Solution: Suppose d= zero vector, then a=-kb, then lines A and b*** contradict the known ones.

Therefore, the vector d is nonzero. From the necessary condition of vector line, it is concluded that there is a real number m, so that C = MD

That is ka+b=m(a+kb)=ma+mkb,

That is, (k-m) vector a+( 1-mk) vector b=0 vector.

According to the basic theorem of plane vector, the above formula holds if and only if k-m= 1-mk=0.

Solution: k 2 = 1

That is k=+ 1 or-1.

2. This topic examines the definition of vector quantity product and the solution of vector modulus.

The product of c and b is c*d=(2a-b)*(3b-a).

=6a*b-2a^2-3b^2+a*b

= 7 *1*1* cos120 degrees -2 * 1 2-3 * 1 2

=(-7/2)-5

=- 17/2

Because C2 = (2a-b) 2 = 4a2-4a * b+B2 = 5-4 * (1/2) = 7.

So the modulus of c = root number 7.

Similarly, the modulus of b = root sign 13.

So the modulus of cos < c, d > = the modulus of c * d/c * d.

=(- 17/2)/ radical number 9 1

=- 17 root number 91182

3,

This topic examines the coordinate operation of vectors.

Proof (1): let A = (A 1, A2) and B = (B 1, B2), then Ma+NB = (Ma 1+NB 1, MA2+NB2).

Known slave, left = (ma2+nb2,2 [ma2+nb2]-[ma1+nb1])

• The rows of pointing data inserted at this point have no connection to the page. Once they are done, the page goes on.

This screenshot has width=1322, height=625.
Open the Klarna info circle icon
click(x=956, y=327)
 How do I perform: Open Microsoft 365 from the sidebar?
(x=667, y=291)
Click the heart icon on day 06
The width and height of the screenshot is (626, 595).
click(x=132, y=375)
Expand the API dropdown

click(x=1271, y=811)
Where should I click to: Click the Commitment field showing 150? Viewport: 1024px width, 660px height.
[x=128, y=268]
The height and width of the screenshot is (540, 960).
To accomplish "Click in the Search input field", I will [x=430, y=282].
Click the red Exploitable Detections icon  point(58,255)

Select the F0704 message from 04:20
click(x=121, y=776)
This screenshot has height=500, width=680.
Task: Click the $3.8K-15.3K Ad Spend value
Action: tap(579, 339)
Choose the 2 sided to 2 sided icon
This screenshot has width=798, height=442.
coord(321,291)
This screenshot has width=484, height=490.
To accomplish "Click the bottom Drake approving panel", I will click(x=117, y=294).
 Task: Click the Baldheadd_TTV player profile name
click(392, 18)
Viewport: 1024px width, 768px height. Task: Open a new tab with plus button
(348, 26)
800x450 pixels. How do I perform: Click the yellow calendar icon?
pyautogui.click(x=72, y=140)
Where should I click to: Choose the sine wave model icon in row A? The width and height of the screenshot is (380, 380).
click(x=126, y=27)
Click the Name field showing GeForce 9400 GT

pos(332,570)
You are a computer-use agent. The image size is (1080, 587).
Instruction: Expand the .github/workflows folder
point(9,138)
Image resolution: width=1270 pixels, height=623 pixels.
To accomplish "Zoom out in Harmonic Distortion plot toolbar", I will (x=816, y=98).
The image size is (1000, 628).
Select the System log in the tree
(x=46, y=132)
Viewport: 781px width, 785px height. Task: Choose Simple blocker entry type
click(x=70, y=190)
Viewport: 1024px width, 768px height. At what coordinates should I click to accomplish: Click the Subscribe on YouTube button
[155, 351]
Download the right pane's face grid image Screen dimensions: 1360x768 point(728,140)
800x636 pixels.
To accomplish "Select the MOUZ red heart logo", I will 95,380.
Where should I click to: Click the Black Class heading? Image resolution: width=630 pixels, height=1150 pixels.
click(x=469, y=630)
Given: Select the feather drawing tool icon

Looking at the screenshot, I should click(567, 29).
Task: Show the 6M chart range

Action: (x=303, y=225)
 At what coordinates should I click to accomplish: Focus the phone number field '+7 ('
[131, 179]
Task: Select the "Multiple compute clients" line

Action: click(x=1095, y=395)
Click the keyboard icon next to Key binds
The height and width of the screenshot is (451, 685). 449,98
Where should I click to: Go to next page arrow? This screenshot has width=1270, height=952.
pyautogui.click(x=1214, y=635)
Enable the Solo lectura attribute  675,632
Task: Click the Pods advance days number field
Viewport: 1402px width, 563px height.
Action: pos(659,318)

Right = m (a2 a2,2a2-a1)+n (B2,2b2-b1)

=(ma2+na2,2[ma2+nb2]-[ma 1+nb 1])

So left = right.

That is, the original formula holds.

Proof (2): f (a) = (1, 2- 1) = (1, 1)

f(b)=(0,0- 1)=(0,- 1)

Let the coordinate of vector c be c(x, y), then

f(c)=(y,2y-x)=(p,q)

That is, y = p.

2y-x=q

Solution: x=2p-q

y=p

So the coordinate of vector c is (2p-q, p).